Feb 25, 2020
Reaction to USDA's 2020 Outlook Conference
Author: Michael Cordonnier/Soybean & Corn Advisor, Inc.
In their Annual Outlook Conference held last week, the USDA projected that U.S. farmers will plant 94.0 million acres of corn in 2020 with 86.6 million acres harvested for grain (92.1%). This would represent an increase of 4.3 million acres compared to the 89.7 million planted in 2019. They projected a yield of 178.0 bu/ac resulting in a production of 15.46 billion bushels.
For soybeans, they projected that farmers will plant 85.0 million acres and harvest 84.2 million acres (99.0%). This would represent an increase of 8.9 million acres compared to the 76.1 million planted in 2019. The nationwide soybean yield is projected at 49.8 bu/ac resulting in a production of 4.19 billion bushels.
I think their corn yield estimate of 178.0 bu/ac was conservative. It is 10 bu/ac greater than last year's yield, but only about 1.5 bu/ac greater than the corn yields of 2 and 3 years ago. With the potential for a wet and delayed spring in the upper Midwest, there is a possibility that some of the intended corn acres could be switched to soybeans. Additionally, they projected a significant increase in corn carryover which could continue put pressure on corn prices, which might favor soybeans over corn.
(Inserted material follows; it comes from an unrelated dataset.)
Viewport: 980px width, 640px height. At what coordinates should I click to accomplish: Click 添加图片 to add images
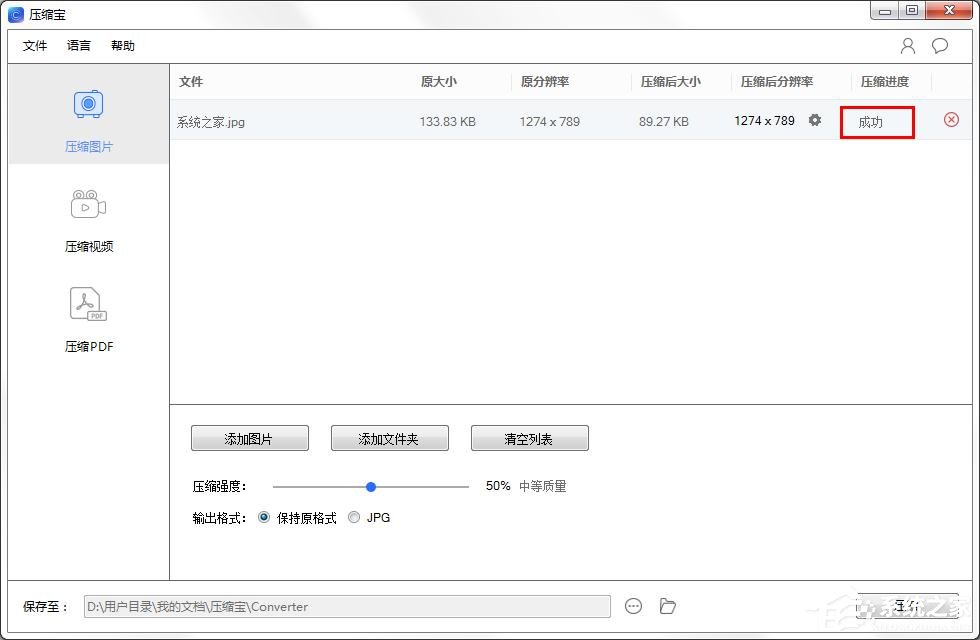pyautogui.click(x=249, y=437)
I also think they were conservative when they estimated the 2020 soybean yield at 49.8 bu/ac. That is 2.4 bu/ac more than last year, but 0.8 bu/ac less than two years ago and only 0.5 bu/ac better than three years ago. The soybean carryover came in significantly below expectations, which could help to support prices, but probably not between now and planting time.
Soybean prices face a lot of hurdles including: a record soybean crop in South America, devalued currencies in South America, China's struggles to control the coronavirus, and China's inability to commit to large soybean purchases, at least in the short term.
Another unknown this year is the total number of acres planted to the four main crops (corn, soybeans, wheat, and cotton). They estimated that there would be 236.5 million acres planted to these four crops in 2020, which is 1.8 million acres less than what was projected at last year's Outlook Conference. It is also 300,000 less than what farmers reported in last year's Prospective Plantings Report. The bottom line is that there might be more acres planted in 2020 than what was estimated in the Outlook Conference, but the springtime weather will be the determining factor.